If you get stuck, i.e. it seems like the proposal is unfixable.

→ Talk to others about your idea, in particular if you know people who are optimistic about ideas similar to the proposal you’re working with. Send them your notes and ask for opinions.

→ If that fails: congratulations, you have completed the exercise! Start again from scratch with a new idea :)

Details

Resources

Writing on AGI safety

If you decide to do this exercise, you’ll probably (depending on how much you’ve already read) find it useful to read other people’s thoughts on the topic. I’ve compiled some resources that you might find useful to read through for inspiration at various points in this exercise. The list is very incomplete - it’s just what I could come up with from the top of my head.

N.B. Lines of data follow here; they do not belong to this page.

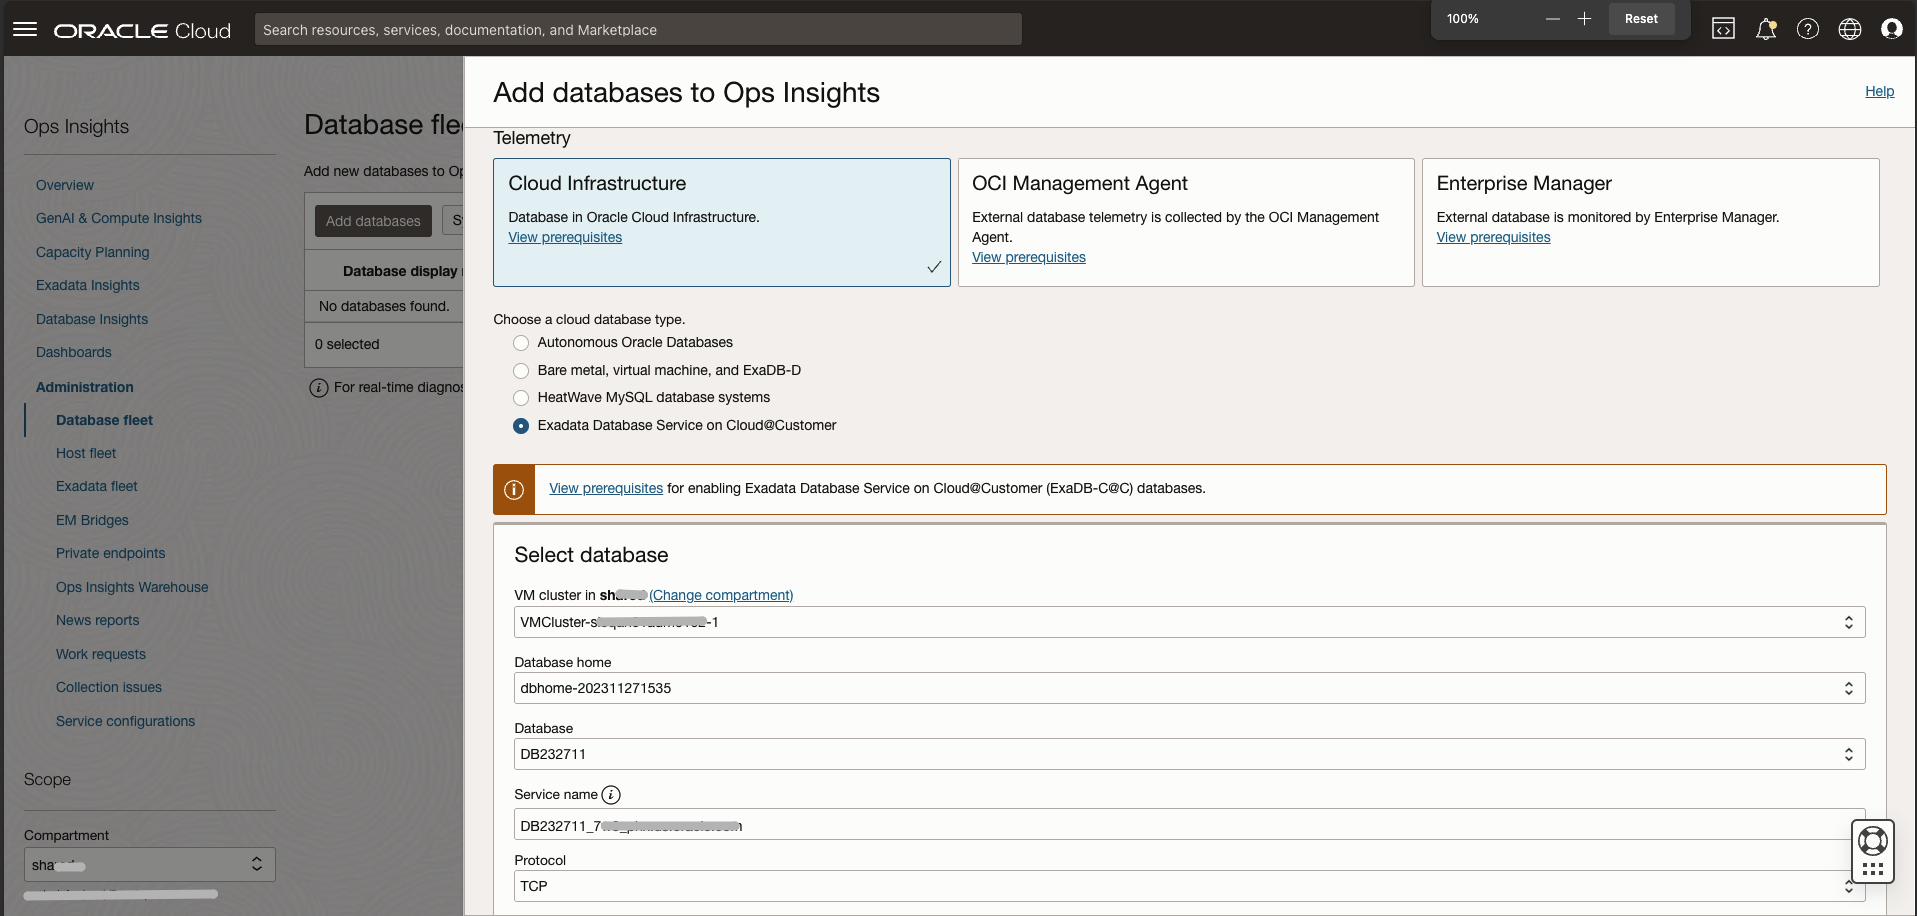Click the top search resources field
1917x916 pixels.
click(637, 30)
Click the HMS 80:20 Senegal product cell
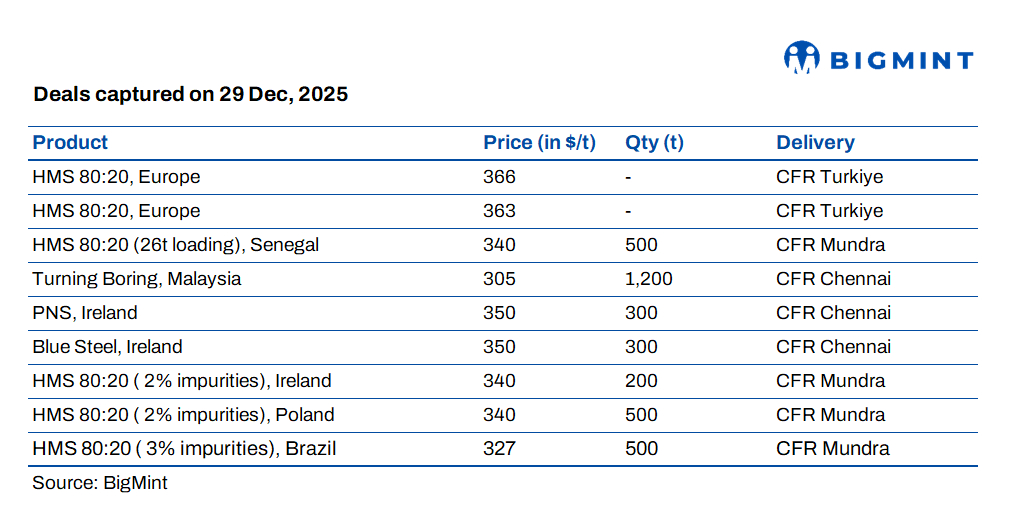The width and height of the screenshot is (1011, 528). tap(176, 245)
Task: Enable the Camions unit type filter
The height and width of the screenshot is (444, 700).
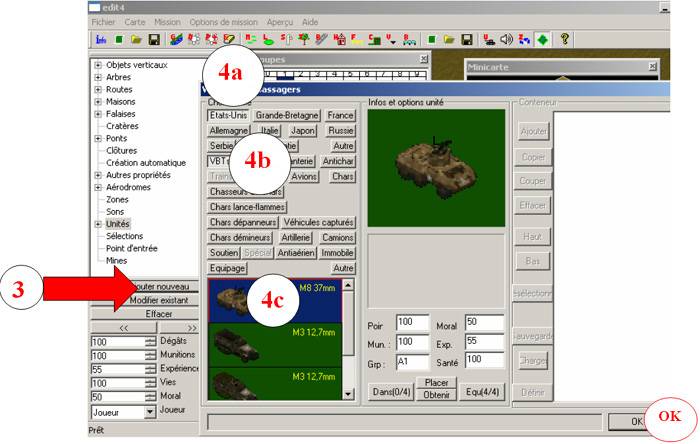Action: [x=338, y=237]
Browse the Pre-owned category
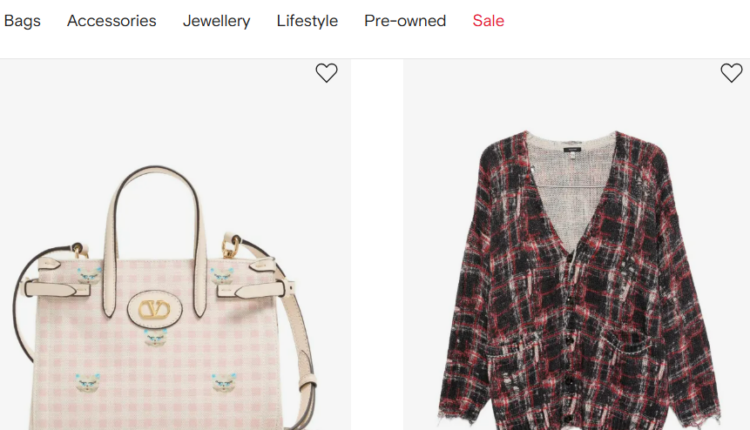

Breakers (criticisms of AGI Safety proposals & arguments for why safety is harder than one might otherwise think):


Builders (solution proposals):


Lists / collections of posts and papers:

Other writing on how to learn about / work in AGI safety

After I wrote this post I noticed that there’s already a post by Abram Demski that describes basically the same exercise, and later people pointed out to me that John Wentworth runs a similar exercise that is briefly described here. Both of those seem worth reading if you want more perspectives on the builder/breaker exercise, as is Paul Christiano’s post on his research methodology.


Neel Nanda has a good post on forming your own views in AGI safety.


The MIRI alignment research field guide covers some useful basics for doing research and discussion groups with others.

  1. ^

    Of course, AGI safety researchers do build research experience in adjacent fields like deep learning and maths, but there are intuitions and ways of thinking specific to AGI safety that one doesn’t typically inherit from other fields.

  2. ^

     I adopt the terms “builder / breaker” from the ELK report, though I may not be using the terms in exactly the same way.

  3. ^

    If helpful, you can choose a more concrete disaster scenario, such as “an autonomous human-level AGI breaks containment”.

  4. ^

    I'm somewhat dissatisfied with this example because the flaw is obvious enough that there's no need to go into much concrete detail. Usually you'd do more of that, e.g. if the plan is to use the oracle or 'tool-AI' to prevent a dangerous AGI from being built, how exactly might that work?